For many years, he ran his own business and raised six children. Though he always stayed involved, his family and his business took up much of his energy. That changed in 2000 when he moved to Detroit to run the Boggs Center to Nurture Community Leadership. While in Detroit, he began working closely with urban farms and community gardens.
"I really got to see a green vision of how everything is interconnected," he said. "And it all comes down to sustainable communities. You can't have a sustainable community if the land is polluted or if women are marginalized. We can't discriminate. I see sustainability as all encompassing."
In 2005, Jim returned to his hometown of Lexington, KY. He thought he was going to lead a quiet life and be semi-retired. But just one month after moving back, he went to a meeting about building a more sustainable city.
"I felt compelled to say something and then I felt compelled to get a lot more involved," he said. Soon after, he founded the Sustainable Communities Network so he could work locally while also being connecting to other communities around the country and the world.
Jim has helped to expand community gardening in Lexington by holding community gardening workshops and tours. He has also organized local and regional conferences focused on food security. He founded a Youth Green Corps that has placed over 150 youth in community service projects. And he has given dozens of presentations to groups ranging from neighborhood associations to university classes.

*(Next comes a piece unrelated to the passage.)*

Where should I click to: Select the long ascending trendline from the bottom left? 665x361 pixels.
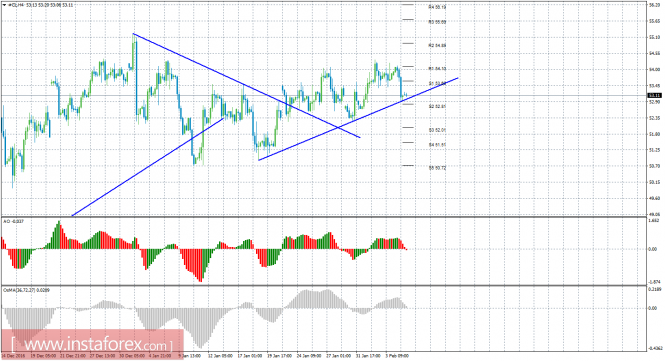[148, 167]
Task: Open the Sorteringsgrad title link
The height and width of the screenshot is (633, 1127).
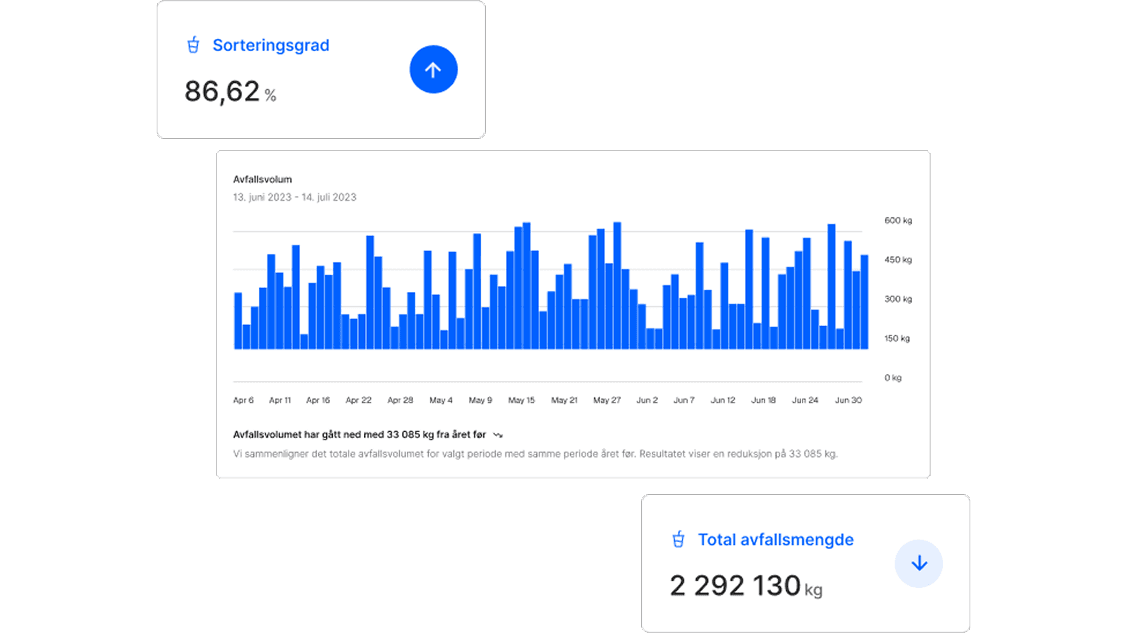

Jim believes that gardening has the power to change the world, not just by improving people's health and environment, but by actually changing the way people think. "How we think has to be the same as how we act," he said.
At home, Jim has extensive gardens and grows a wide variety of vegetables and fruit, including okra, peppers, tomatoes and raspberries. But it's his blackberries that have made a mark in town. Three decades ago, when his six children were young, he planted blackberries at his former house.
"Those blackberry plants are still there, and I've shared the rootstock with people all over town," he said, proudly. Jim Embry is always making connections.